── Record excerpts

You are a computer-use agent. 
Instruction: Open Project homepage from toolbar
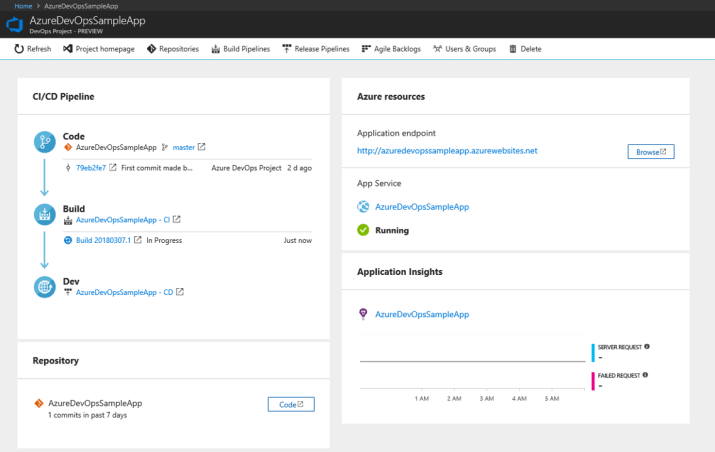[x=100, y=48]
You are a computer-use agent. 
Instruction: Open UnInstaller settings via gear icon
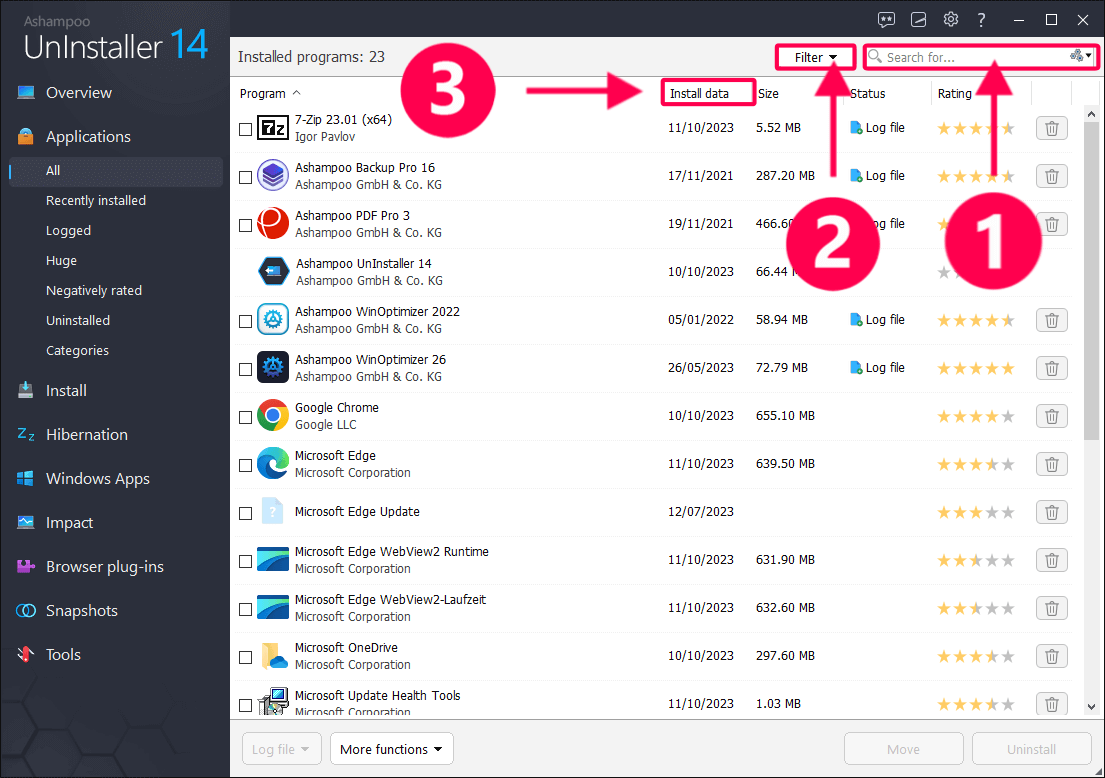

────

● About this task
The answer is a faithful copy of the records above, with the pictures removed.

● Answer to this task
You are a computer-use agent. 
Instruction: Open Project homepage from toolbar
[x=100, y=48]
You are a computer-use agent. 
Instruction: Open UnInstaller settings via gear icon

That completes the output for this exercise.